What’s Next?

For most of my high school and college career, I’ve always thought about what came next, and how what I was doing that day, that week, or that month contributed to what I wanted to achieve in the coming year or years. Tennis, student government, and tutoring were large parts of my middle and high school careers, so I wanted a college where I could pursue all of those. Though I haven’t stuck with two out of three of those activities, I still look ahead to the future constantly.

In college, I’ve worked on side projects to beef up my engineering resume. I’ve attended competitions and conferences to learn skills outside the classroom and to network. At the end of last summer, I had a return offer for my dream job at a dream company on a dream team (I do a field of tech called developer evangelism that involves coding demo applications to showcase possible use cases of technology, in addition to traveling, teaching, writing, judging competitions, public speaking, and serving different technical communities, among other tasks.) A question I asked a mentor and myself was, “What comes next? What if I get too comfortable? What can I possibly do after landing my dream job before I start my senior year of college if I don’t want to eventually become a manager?”
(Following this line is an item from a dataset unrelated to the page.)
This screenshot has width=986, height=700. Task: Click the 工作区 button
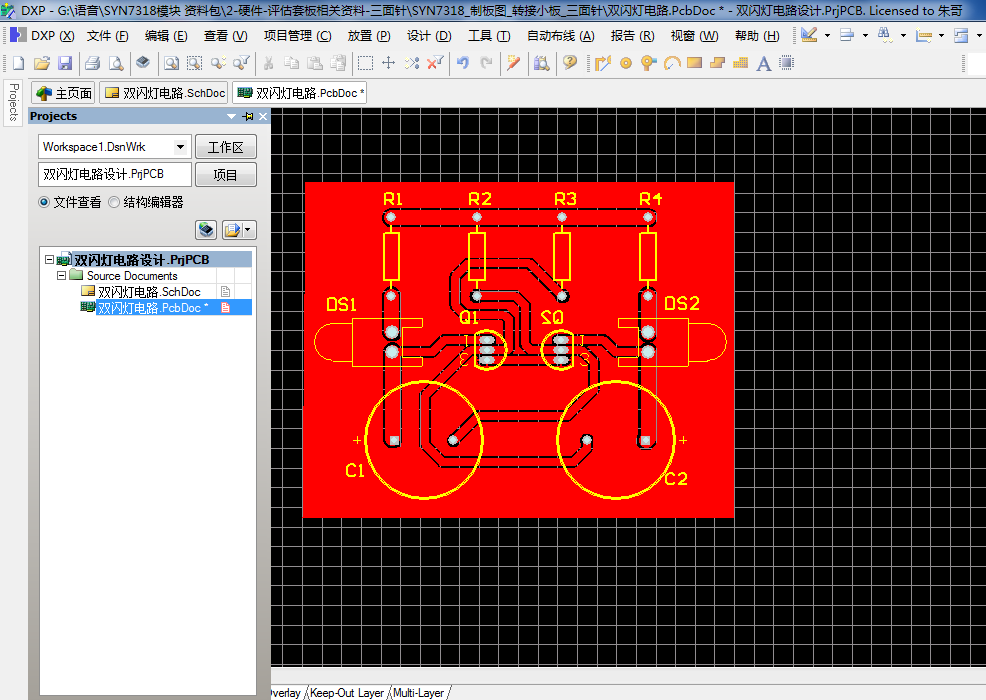[x=226, y=147]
A fun app is still work: it shows realtime basketball statistics

I was genuinely curious and torn. And you know what my mentor/teammate/friend who had gone through the same dilemma said? He told me that it is not in our natures to be stationary. Once we achieve one goal, we push the next goal back. We constantly work, grind, and push ourselves.

These are traits I’ve found in classmates, teammates, professors, and alumnae I’ve met or worked with. Mawrtyrs constantly learn on the go or on the job, teaching themselves new skills unrelated to their major or field. That’s something our liberal arts background has prepared us for (me in particular: my coursework in philosophy, English, East Asian languages and cultures, sociology, math, and of course computer science, has prepared me for a job that works across disciplines.)
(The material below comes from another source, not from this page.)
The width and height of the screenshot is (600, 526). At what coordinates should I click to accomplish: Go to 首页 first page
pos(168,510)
So what’s next? Starting in August, I’m fortunate to be paid to develop apps, travel the country and world attending and speaking at conferences and events, and write technical tutorials. I also plan on taking on an extern from Bryn Mawr or Haverford as soon as I can on Fall and Spring breaks and on training to be a tennis referee. After a few years (this goal timeline is purposefully left vague), I can see myself co-founding a tech company (inspired by my extern host, alumna Susan Morrow ’90) or becoming a Chief Technology Officer. I can also see myself quitting tech, coaching tennis, working as a line judge at professional tournaments, or helping run a professional tournament. Maybe I’ll go get an MBA, or go into animation, or become a yoga instructor.

A Bryn Mawr tech talk on animation at Pixar

Once I have my dream job, I’ll find a new dream job to work for. Though I don’t know what that will be, I do know I will live more in the moment, as I’m confident my experiences have prepared me to be prepared for anything that comes my way, and I will always be learning.